▶ **WHAT THE TASK REQUIRES**
Reproduce verbatim the line containing "Given: Increase PVC Barb Adapter quantity" and every line that follows it through the end of the entries below, omitting all pictures.

Data items
________________

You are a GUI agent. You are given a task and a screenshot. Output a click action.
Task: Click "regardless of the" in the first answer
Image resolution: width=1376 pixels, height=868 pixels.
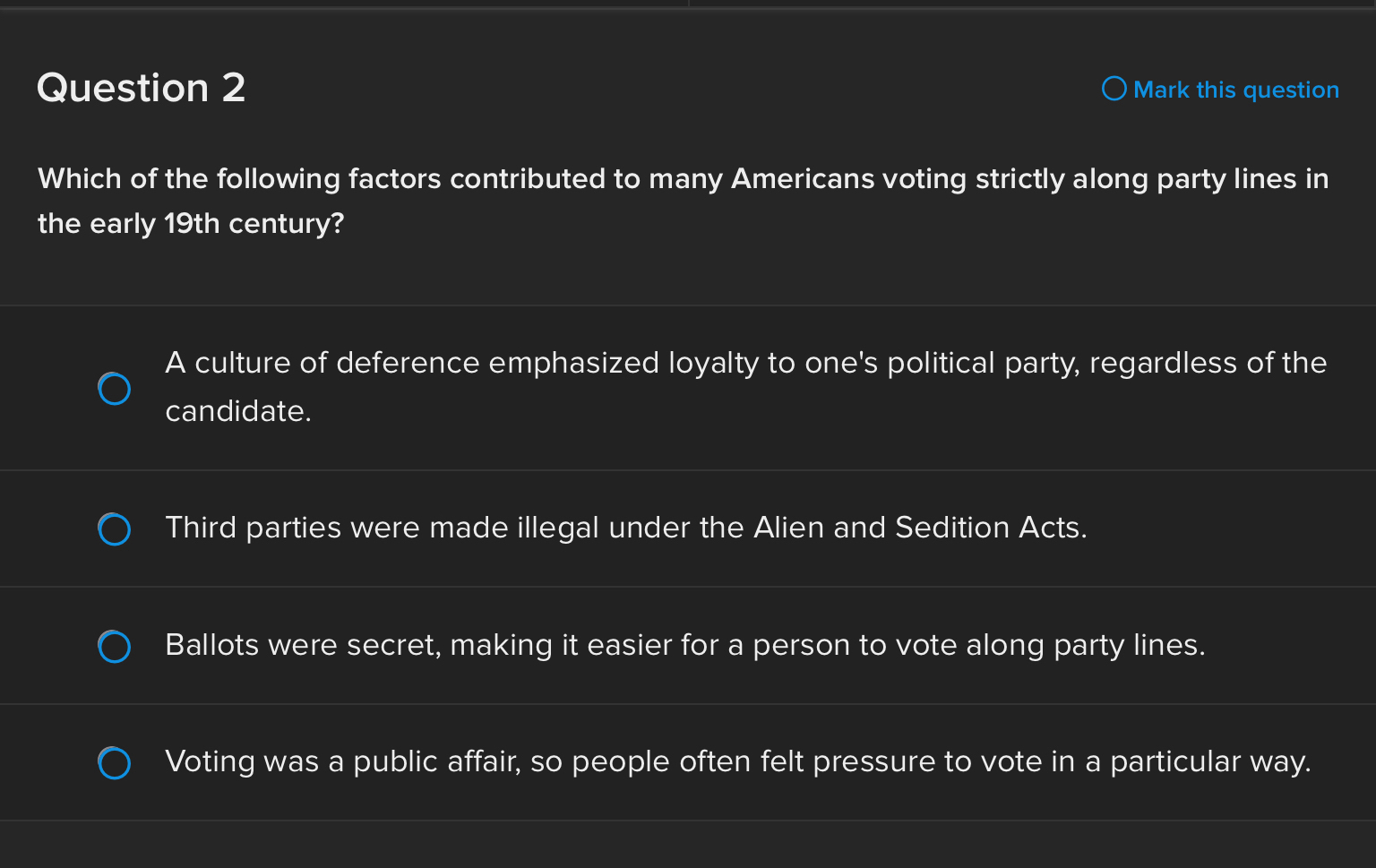1208,363
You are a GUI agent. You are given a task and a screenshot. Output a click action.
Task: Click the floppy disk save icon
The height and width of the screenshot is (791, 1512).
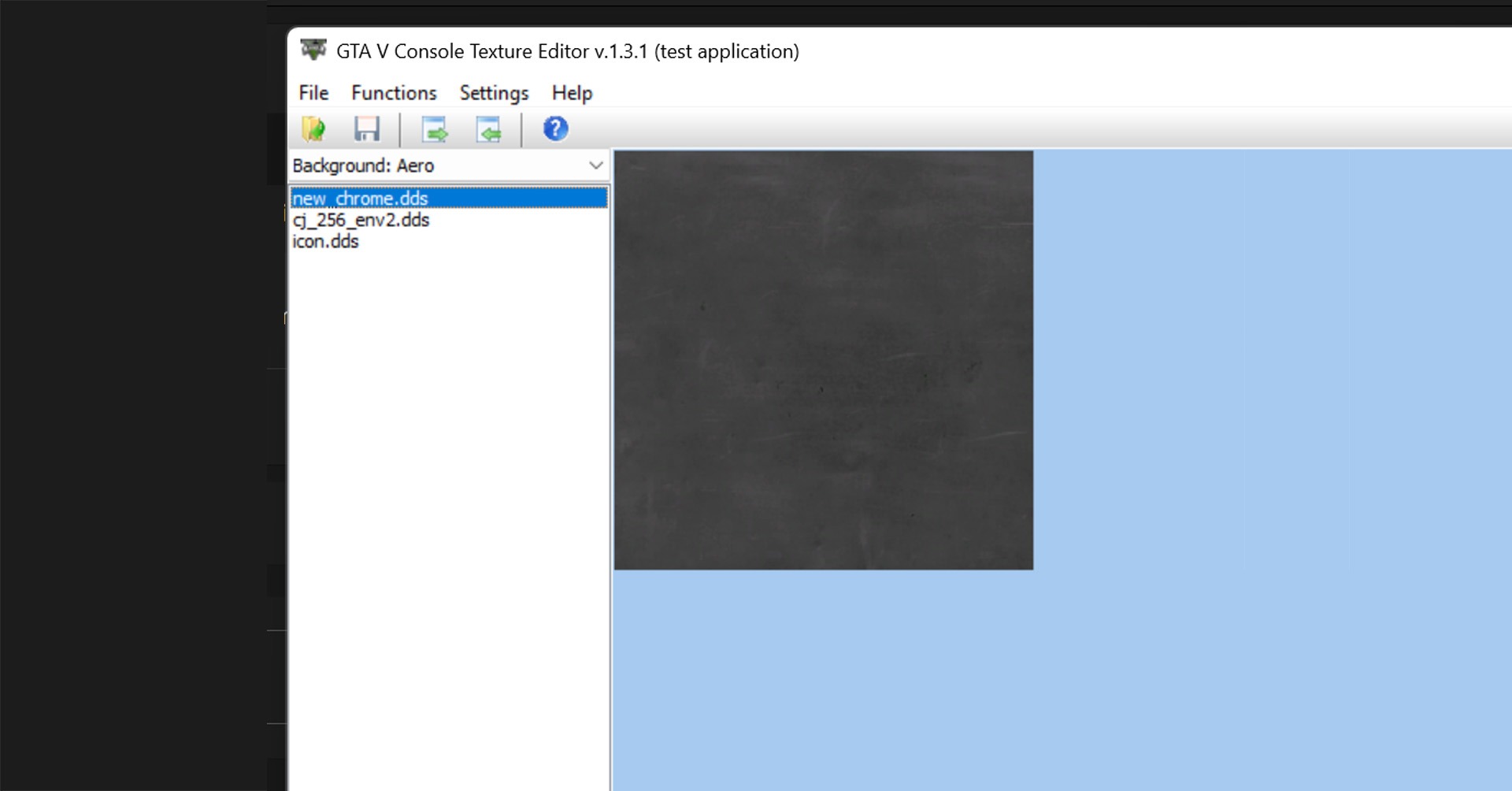coord(367,128)

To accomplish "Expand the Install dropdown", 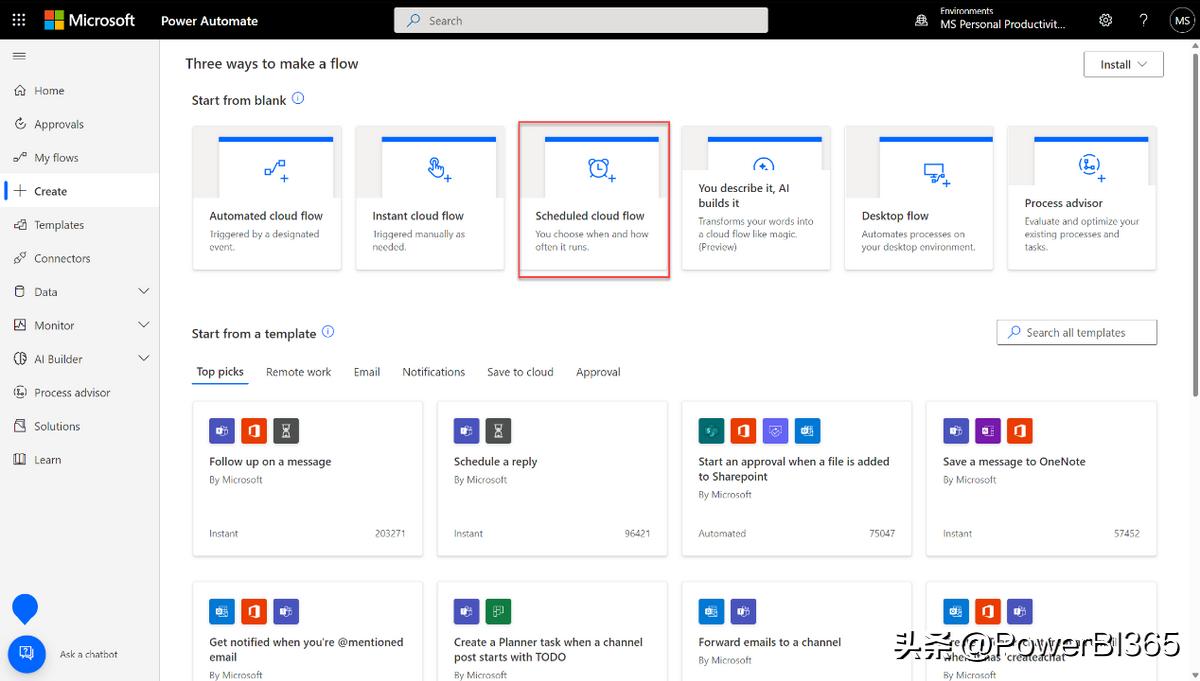I will [1123, 63].
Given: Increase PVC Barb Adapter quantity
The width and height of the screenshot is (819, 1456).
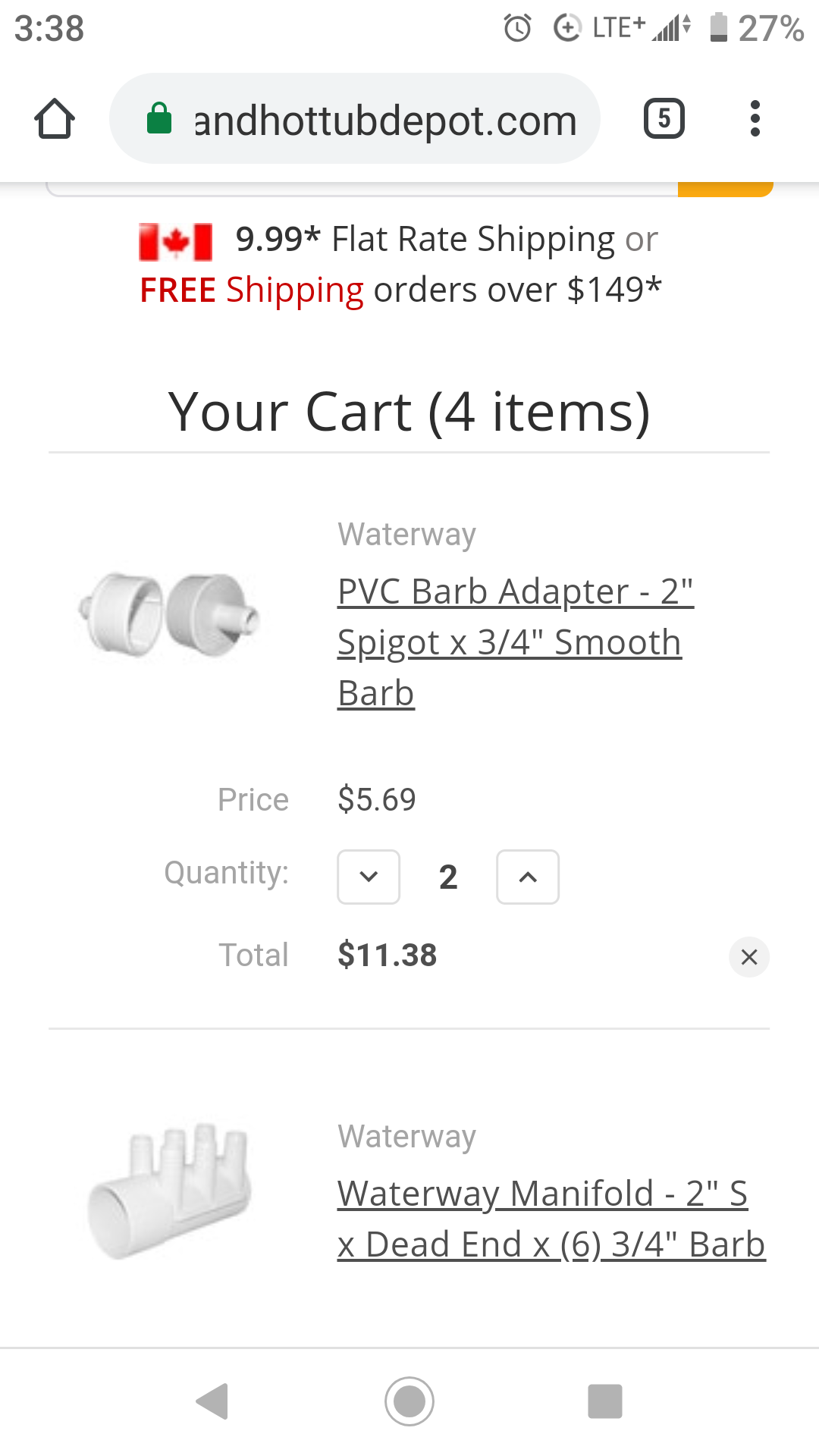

________________

▶ **EXERCISE RESULT**
Given: Increase PVC Barb Adapter quantity
The width and height of the screenshot is (819, 1456).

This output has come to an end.